Bobby Conner
29 listopad 2013
Duch Boży wzywa każdego z nas, abyśmy byli: pochwyceni przez Boską Miłość, pochłonięci przez Ducha Świętego i pobudzeni do wstępowania przed Tron Boży!. O, cudowna łaska Boża, która otworzyła przed nami drzwi, przez które przyjść do Wszechmocnego.
Jesteś nieprawdopodobnie szczególny dla Boga i On pragnie komunikować się z tobą. Niech ta myśl zagnieździ się w Twoim sercu. Rozważ i zastanów się przez chwilę nad tym: Wszechmocny Bóg, Stwórca nieba i Ziemi tęskni do społeczności z tobą! Cóż za niesamowity honor; istoty zostały stworzone zaproszone przez Stwórcę do porozumiewania się z Nim. Kiedy się nad tym zastanowić, wydaje się to najbardziej niewiarygodne, że zostało nam przekazane otwarte zaproszenie, abyśmy przystępowali do Tronu Boga po to, aby rozmawiać z Wszechmogącym Bogiem! Zostaliśmy zaproszenia, aby przez krew Jezusa Chrystusa przychodzić do Niego.

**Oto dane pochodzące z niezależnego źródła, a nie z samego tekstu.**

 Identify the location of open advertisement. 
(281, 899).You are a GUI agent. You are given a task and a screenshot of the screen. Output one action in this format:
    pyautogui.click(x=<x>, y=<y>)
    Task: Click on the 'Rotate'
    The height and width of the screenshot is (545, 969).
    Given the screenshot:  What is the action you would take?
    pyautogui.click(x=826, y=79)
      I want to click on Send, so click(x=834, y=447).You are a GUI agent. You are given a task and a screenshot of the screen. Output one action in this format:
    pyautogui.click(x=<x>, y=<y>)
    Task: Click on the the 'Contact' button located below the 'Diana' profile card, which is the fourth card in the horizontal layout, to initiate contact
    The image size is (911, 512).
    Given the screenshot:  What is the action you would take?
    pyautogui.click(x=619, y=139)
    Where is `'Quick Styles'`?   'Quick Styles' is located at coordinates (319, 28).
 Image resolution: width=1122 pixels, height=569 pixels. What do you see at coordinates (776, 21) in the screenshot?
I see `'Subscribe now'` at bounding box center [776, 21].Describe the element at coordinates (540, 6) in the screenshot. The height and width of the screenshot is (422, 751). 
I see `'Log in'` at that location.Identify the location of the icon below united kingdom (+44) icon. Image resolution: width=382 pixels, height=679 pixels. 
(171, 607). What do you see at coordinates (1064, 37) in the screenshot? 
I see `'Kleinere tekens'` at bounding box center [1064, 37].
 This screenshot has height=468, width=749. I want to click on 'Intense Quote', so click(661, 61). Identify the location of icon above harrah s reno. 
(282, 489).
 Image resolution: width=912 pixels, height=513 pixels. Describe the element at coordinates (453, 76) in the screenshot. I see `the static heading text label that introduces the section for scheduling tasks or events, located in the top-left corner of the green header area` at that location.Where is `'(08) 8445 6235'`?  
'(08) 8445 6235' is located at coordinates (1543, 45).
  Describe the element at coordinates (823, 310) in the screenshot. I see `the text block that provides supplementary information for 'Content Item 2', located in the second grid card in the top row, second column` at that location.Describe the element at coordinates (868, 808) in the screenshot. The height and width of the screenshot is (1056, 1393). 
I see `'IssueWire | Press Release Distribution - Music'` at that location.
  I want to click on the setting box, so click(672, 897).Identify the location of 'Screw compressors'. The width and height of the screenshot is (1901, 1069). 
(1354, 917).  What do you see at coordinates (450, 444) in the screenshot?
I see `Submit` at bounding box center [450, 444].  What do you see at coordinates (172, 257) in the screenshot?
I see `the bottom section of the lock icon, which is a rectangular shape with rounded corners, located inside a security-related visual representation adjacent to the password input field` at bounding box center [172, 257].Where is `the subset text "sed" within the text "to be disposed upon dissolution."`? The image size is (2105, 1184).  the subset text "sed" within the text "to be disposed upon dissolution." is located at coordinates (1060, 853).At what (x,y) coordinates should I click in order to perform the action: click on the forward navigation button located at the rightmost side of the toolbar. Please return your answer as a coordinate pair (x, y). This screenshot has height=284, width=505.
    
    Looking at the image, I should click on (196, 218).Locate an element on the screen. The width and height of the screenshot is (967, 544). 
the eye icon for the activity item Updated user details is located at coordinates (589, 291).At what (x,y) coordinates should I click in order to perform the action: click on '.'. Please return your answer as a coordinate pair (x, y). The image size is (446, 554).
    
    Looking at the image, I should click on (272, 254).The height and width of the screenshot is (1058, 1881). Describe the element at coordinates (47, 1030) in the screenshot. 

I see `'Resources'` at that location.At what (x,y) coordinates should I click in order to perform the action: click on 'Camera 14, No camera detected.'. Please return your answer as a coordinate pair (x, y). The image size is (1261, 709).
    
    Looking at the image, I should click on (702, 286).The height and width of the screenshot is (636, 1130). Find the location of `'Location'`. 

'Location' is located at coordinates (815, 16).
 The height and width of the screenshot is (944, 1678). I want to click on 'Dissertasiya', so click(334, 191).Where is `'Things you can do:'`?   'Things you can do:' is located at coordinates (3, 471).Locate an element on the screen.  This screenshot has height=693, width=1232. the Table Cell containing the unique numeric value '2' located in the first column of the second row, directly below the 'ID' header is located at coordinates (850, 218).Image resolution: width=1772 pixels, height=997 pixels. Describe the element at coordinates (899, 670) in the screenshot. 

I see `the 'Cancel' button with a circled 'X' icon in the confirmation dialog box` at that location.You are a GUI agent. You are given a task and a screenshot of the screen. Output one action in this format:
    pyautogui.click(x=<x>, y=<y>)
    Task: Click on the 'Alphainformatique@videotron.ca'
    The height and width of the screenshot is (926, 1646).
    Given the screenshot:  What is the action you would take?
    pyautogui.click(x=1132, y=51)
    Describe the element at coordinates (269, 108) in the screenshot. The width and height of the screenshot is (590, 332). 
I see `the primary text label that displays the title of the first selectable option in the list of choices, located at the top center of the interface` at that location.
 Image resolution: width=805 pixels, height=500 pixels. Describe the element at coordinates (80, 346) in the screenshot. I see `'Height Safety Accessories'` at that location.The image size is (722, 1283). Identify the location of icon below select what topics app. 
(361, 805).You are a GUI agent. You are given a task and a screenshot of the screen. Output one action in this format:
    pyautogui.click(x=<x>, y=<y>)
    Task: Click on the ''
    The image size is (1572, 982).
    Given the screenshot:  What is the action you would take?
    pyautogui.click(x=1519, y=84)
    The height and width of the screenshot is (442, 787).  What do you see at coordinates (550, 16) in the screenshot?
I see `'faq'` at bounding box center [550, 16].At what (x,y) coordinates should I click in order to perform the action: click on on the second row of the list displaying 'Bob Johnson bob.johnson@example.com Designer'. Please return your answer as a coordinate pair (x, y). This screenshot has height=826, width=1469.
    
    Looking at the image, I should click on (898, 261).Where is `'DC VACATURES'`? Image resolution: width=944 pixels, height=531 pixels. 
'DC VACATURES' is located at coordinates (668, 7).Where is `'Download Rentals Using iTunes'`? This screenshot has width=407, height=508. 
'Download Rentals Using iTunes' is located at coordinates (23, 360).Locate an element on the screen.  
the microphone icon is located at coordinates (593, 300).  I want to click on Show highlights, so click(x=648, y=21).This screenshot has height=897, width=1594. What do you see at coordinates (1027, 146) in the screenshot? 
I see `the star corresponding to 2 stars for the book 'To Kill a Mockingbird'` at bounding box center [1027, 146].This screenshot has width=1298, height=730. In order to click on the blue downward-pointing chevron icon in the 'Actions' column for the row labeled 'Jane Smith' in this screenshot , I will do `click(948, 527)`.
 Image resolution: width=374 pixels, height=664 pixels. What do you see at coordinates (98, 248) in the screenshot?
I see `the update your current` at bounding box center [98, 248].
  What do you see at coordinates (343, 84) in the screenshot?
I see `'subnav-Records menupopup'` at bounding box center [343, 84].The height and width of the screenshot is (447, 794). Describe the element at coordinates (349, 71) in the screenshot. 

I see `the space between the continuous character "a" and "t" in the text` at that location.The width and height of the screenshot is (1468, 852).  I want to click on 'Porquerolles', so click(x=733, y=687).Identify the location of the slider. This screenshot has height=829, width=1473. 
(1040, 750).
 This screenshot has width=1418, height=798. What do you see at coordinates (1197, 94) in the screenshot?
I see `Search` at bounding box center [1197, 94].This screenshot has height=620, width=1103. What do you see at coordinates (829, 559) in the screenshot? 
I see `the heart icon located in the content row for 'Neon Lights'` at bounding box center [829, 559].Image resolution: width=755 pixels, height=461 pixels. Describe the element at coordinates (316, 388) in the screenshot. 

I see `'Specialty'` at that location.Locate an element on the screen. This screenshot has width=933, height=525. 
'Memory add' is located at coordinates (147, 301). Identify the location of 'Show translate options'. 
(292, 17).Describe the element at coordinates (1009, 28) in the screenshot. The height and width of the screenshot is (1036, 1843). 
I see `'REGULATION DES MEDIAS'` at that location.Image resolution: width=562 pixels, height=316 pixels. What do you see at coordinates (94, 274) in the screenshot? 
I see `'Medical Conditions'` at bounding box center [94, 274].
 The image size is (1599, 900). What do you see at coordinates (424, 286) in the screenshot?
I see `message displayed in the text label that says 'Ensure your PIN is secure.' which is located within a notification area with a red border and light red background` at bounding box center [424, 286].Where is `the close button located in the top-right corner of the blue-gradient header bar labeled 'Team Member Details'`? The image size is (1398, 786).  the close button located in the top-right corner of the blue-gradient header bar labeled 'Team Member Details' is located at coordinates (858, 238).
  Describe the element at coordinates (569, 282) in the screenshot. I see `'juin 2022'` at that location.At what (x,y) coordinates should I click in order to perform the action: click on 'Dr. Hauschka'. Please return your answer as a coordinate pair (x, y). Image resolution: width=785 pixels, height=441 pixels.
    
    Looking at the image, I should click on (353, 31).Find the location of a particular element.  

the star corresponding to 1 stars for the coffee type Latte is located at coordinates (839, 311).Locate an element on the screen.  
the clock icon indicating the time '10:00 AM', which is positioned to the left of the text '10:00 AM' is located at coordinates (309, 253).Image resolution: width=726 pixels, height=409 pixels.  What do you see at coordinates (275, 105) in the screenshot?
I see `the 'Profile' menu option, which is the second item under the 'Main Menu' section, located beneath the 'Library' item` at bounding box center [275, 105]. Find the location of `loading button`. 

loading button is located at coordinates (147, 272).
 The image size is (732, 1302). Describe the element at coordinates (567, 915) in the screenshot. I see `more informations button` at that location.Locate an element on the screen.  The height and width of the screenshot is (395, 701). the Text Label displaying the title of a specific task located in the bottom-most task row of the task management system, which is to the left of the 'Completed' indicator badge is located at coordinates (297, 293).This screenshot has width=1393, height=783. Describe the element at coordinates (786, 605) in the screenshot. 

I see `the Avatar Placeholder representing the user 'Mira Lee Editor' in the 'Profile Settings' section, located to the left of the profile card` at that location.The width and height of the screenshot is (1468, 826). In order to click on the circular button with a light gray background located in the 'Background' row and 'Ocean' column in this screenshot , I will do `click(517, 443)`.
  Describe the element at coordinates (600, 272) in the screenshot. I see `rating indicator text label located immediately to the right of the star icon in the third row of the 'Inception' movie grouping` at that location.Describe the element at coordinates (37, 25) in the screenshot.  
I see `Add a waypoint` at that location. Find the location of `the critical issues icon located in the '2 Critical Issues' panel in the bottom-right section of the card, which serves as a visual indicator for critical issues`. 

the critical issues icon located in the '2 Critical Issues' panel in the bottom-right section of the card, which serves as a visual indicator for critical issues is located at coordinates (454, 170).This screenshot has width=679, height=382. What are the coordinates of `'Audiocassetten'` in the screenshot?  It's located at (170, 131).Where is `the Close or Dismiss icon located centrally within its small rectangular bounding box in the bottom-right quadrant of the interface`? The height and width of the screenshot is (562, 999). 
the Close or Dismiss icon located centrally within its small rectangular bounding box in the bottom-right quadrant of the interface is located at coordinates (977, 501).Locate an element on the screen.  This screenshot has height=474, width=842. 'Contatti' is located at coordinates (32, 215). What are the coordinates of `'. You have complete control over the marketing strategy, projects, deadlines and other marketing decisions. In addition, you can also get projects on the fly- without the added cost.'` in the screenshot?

Król Królów i Pan Panów wydał zaproszenie, aby przyjść bliżej do Niego. Co może być wspanialszego i bardziej pobudzającego serca niż kontaktowanie się ze Stwórcą całego Wszechświata? Jakże wspaniały przywilej został nam udzielony – wezwanie do przystąpienia do Boga w modlitwie. To, że Bóg poświęca czas, aby słuchać nas, jest zdumiewające. Tak naprawdę On pragnie słyszeć to, co mamy do powiedzenia. Jego dotyka to, co dotyka naszego życia.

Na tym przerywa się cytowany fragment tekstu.